Re: Occupancy Clause - What if I bend the rules - Posted by Tom-Pa

Posted by Tom-Pa on May 04, 2004 at 18:38:58:

Freevol, Banks don’t care who is living in the the house as long as they are getting there payments. When is the last time you saw a bank come and check on who is living there. They will never know and they don’t want your house.

Re: Occupancy Clause - What if I bend the rules - Posted by Freevol

Posted by Freevol on May 05, 2004 at 10:37:19:

There are two items that I’m still a little concerned about. 1. My insurance will change to a dwelling/fire policy and will no longer show the property as my primary residence.
2. My mailing address will change. I can get around this by mail forwarding.

Is it safe to assume that the branch of the mortgage co. that checks insurance doesn’t talk to the branch that handles residency issues?

Re: Occupancy Clause - What if I bend the rules - Posted by Stan (Atl)

Posted by Stan (Atl) on May 04, 2004 at 18:56:30:

You better watch yourself with your advice. Are you a bank? If not then keep your advice to yourself. I don’t mean to be harsh, but you have told him it is alright to commit fraud. He has refinanced a house AS HIS PRIMARY RESIDENCE. A house that he is fully intending on renting out. By stating that he is planning on occupying the house, he has commited fraud to the lender. Why not refi with a Non Owner Occupancy?

If they did not care, then why is that clause in the mortgage? Is this ever done? All the time. Heck, I purchase houses Sub To all the time, but I explain the risks to the person I lease the house to and all of the possible consequenses. I also explain this to the one that I purchase the house from as well. But when you go in and obtain a mortgage under false pretense, I think that you not only cross the bridge of civil penalty, but it could be a federal offense of fraud as well. I would have highly, highly recommended against getting an owner occupancy mortgage. Why do you think that they offer NOO’s?

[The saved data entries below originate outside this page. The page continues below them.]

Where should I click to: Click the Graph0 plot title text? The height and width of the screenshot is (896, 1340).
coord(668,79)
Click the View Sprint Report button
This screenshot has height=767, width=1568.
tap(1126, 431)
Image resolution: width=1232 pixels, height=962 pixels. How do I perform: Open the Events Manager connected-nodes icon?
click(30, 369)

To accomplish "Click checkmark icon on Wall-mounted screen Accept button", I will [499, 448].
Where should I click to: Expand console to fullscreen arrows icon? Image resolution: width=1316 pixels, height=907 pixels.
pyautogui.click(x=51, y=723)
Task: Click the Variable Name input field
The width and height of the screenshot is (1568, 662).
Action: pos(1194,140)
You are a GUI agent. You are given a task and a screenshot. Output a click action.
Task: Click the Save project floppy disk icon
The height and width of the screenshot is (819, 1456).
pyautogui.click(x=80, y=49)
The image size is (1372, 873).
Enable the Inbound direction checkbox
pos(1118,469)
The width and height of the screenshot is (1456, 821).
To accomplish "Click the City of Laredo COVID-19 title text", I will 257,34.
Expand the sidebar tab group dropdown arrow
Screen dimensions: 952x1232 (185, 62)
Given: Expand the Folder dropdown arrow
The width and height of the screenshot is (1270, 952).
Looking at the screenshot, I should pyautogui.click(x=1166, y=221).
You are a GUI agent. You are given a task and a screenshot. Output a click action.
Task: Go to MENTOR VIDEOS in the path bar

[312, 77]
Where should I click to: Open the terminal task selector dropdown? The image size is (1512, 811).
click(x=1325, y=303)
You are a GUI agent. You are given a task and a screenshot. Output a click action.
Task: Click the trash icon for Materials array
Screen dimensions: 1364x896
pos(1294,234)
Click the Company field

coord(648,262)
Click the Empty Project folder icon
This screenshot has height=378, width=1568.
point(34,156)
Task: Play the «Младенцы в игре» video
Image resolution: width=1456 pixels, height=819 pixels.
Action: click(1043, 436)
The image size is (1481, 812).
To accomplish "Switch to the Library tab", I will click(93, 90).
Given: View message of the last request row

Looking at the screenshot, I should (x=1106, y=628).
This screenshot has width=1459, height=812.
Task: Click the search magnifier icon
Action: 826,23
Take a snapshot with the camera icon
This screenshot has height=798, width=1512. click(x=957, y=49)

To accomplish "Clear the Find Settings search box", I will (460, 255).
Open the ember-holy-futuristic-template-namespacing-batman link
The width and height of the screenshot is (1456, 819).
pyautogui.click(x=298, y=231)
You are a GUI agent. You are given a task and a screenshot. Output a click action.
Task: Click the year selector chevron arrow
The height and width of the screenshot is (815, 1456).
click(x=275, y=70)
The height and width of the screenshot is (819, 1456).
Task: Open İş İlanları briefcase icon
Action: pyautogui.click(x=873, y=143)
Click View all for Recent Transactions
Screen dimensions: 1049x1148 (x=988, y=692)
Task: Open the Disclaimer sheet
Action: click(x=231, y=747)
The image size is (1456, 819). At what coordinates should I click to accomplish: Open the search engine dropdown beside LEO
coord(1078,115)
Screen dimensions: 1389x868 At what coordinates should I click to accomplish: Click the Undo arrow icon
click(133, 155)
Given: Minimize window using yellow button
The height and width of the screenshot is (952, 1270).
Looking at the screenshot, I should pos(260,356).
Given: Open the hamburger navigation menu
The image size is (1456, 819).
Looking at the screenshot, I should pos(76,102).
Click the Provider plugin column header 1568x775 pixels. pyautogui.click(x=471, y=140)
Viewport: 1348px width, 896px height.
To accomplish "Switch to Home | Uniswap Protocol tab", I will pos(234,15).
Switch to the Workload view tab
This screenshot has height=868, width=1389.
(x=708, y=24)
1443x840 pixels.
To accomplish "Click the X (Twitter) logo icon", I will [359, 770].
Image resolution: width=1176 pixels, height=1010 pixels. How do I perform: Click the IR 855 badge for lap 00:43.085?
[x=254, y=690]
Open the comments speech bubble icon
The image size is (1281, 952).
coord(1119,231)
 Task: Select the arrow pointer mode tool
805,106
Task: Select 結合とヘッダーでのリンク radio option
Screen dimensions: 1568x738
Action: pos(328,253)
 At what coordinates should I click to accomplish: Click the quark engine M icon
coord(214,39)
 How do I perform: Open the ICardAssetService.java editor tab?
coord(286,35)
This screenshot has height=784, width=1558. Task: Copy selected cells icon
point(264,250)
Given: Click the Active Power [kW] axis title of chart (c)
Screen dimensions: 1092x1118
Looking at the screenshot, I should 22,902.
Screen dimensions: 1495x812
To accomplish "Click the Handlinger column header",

I Need to Appologize to Tom-Pa - Posted by Stan

Posted by Stan on May 04, 2004 at 19:02:51:

First off I need to appologize to Tom. When I read the post taht he was replying to, I thought that I had read it all; however, there was a large portion that I failed to scroll to. I thought that Freevol had decided to lease his house out and then refi’d. I just read the complete post and he refi’d in Oct and leasing/renting out recently. That is totally different than what I originally understood. Now while the bank can not prove your intention if there is a large enough gap, it is very suspicous if you refi one week and lease it out the next week. That would be sort of fishy.

Again, Tom, I appologize.

Re: I Need to Appologize to Tom-Pa - Posted by Tom-Pa

Posted by Tom-Pa on May 05, 2004 at 08:15:26:

Stan, I knew that I read this post correct. I don’t believe in doing anything illegial.

Re: I Need to Appologize to Tom-Pa - Posted by Freevol

Posted by Freevol on May 05, 2004 at 08:55:10:

Thanks Tom and Stan.

So am I reading it correct that given my intention at the time of my re-fi was to live in the house for much more than 1 year and that my situation has later changed, that the lender would have a hard time making a case against me and foreclosing?

Any thoughts on if 1 year after occupancy means after I originally moved into the house 3 years ago, or 1 year after the re-fi?

Thanks again for the help.

Re: I Need to Appologize to Tom-Pa - Posted by Stan Atl

Posted by Stan Atl on May 05, 2004 at 11:32:56:

Given the time frame I do not think you will have any problem. Not saying htat you won’t have any problem. With the time that it may take you to rent/lease the home, and even if it was caught by the bank, the time that they will take to initiate any action, I would be willing to bet that you will be into the new mortgage well into a year (Oct’04). Now don’t advertize to the bank that you are renting/leasing.